On May 3rd, Lou Dobbs interviewed Christopher Hitchens, who has a new, anti-religion book out called God is not Great. The whole exchange, which you can watch here, was very friendly. I was kind of surprised, in fact, just how friendly it was. Since when did Dobbs, I wondered, become such a critic and opponent of religion?

Apparently, since religious people started favoring immigration.

Actually, to be fair, when you go back through Dobbs's writing on the subject of religion, he seems to take a fairly consistent position that there ought to be a fairly strong wall between church and state. You also notice one, um, peculiar element of his opposition to the role of religion in politics: it seems to have no basis in specifics beyond the tendency of religious groups to support immigration. That commentary above is from 5/9/07. On 9/28/06, he wrote a long, stirring piece about the unacceptability of politically active churches, but the only examples of impropriety he saw fit to mention were friendly overtures toward foreigners generally and Mexicans in particular:
The mixture of religion and politics is on public display throughout the country. The Mormon Church rolled out the red carpet for Mexican President Vicente Fox, embraces illegal immigrants in the state of Utah and helped pro-amnesty incumbent Congressman Chris Cannon with a get out the vote campaign.
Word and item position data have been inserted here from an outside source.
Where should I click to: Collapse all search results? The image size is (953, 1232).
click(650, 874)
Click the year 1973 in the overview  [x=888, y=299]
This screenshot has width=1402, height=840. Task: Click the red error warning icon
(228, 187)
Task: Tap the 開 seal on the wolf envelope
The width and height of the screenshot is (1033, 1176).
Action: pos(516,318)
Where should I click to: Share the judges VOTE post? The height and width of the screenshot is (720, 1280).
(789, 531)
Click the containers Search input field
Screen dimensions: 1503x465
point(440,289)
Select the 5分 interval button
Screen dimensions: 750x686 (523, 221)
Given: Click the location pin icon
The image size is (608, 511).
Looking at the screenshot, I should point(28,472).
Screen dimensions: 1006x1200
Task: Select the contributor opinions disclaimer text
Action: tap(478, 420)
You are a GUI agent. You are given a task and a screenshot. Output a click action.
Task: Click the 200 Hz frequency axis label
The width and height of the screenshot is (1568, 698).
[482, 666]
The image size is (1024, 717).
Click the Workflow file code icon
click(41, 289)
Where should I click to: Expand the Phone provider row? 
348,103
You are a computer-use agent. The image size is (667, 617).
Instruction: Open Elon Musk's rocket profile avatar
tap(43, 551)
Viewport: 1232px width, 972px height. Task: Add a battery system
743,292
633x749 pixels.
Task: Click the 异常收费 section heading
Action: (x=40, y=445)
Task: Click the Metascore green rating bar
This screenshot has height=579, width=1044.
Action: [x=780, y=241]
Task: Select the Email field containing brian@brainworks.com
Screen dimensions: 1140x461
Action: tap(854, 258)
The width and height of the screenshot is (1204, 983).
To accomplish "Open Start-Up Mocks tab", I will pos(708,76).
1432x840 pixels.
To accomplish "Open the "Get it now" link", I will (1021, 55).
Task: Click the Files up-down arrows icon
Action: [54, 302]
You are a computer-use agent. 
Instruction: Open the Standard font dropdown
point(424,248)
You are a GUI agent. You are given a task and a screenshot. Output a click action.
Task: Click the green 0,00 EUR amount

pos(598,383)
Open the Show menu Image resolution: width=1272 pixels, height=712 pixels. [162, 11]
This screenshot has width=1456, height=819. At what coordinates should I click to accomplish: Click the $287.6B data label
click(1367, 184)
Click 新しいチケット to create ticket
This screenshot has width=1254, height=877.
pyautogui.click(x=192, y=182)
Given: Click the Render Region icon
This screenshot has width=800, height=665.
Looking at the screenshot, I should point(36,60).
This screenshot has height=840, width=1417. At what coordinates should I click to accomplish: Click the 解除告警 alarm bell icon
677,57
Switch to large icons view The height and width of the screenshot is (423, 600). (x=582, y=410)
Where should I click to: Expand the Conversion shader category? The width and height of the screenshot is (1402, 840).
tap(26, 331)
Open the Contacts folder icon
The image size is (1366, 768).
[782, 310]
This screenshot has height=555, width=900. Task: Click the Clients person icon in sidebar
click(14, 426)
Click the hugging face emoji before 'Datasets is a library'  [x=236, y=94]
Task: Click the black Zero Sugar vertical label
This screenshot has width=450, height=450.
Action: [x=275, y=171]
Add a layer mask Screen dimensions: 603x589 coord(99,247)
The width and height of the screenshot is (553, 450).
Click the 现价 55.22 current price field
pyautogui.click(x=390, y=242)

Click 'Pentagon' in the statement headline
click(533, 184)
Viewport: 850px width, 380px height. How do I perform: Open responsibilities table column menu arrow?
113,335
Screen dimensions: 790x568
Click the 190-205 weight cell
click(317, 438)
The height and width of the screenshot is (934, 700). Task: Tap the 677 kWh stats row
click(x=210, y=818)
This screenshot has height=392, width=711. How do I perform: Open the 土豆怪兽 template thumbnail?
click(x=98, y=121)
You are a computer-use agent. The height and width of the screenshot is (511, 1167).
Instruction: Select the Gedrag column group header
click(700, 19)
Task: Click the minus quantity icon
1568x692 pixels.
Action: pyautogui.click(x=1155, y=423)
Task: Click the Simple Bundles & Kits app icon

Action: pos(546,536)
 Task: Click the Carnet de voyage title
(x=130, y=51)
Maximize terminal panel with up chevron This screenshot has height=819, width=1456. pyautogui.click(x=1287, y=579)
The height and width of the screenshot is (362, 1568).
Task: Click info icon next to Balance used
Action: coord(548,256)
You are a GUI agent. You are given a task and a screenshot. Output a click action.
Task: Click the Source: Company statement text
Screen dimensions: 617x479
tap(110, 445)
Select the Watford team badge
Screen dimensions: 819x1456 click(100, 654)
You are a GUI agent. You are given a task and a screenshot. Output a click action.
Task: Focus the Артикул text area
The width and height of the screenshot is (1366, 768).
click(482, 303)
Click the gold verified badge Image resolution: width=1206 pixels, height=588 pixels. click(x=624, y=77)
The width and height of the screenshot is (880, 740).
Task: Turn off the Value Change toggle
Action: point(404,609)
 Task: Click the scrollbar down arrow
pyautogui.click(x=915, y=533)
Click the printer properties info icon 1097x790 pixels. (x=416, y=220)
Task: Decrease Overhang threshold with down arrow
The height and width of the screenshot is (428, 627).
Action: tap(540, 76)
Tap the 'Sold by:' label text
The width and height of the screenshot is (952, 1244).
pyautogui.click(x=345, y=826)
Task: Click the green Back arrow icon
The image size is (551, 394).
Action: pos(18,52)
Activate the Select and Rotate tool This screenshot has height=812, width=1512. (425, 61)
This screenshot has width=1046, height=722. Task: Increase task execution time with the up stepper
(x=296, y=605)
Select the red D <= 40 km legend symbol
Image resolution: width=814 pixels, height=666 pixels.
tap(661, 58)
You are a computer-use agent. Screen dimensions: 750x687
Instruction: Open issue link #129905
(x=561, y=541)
Apparently nobody in the federal government is too concerned that the Catholic Church has repeatedly lobbied on behalf of millions of illegal aliens and their supporters for wholesale amnesty and open borders. Until the Supreme Court ordered him to, the head of the Los Angeles Archdiocese, Cardinal Roger Mahoney, didn't think he should cooperate with the law when it came to divulging information on priests accused of pedophilia, and he believes it is entirely correct to encourage his parishioners to civil disobedience in the case of legislation that secures our borders and punishes those who cross them illegally.
No mention of stem cell research, or Terri Schiavo, or young-earth creationism in the classroom. The real problem is being too friendly with the president of Mexico.



Birney said...

Hmm. . . I hate to defend Lou Dobbs, but perhaps he only brings up immigration because that is all he knows? Let us suppose he has a strong belief in the seperation of Church and State but as he is only an "expert" on immigration can only think to back up his argument with what he knows. When all one has is a hammer, all your problems start to look like nails.

Rebecca C. Brown said...

I don't think I can muster sympathy for a well-paid cable news anchor because he has a limited scope of political comphrehension. Isn't his JOB to be well-versed in lots of topics?

Paul said...

What Rebecca said.

Plus, I think it's fair to ask why he's so obsessed with immigration. Given the tone of his pieces, and his fixation on trivialities like hosting Vicente Fox, I think there's at least a whiff of xenophobia coming from the guy.

But yes, I think the single hammer analogy is apt. I just think it's suspicious that he's fixated so completely on that particular hammer.

(And when you think about it, it's not even entirely clear that he cares about church/politics separation per se. After all, why does it matter that Chris Cannon was "pro-amnesty"? Either Dobbs is shoehorning immigration into the discussion - which would make him creepily obsessive - or the church/politics thing is just a pretense.)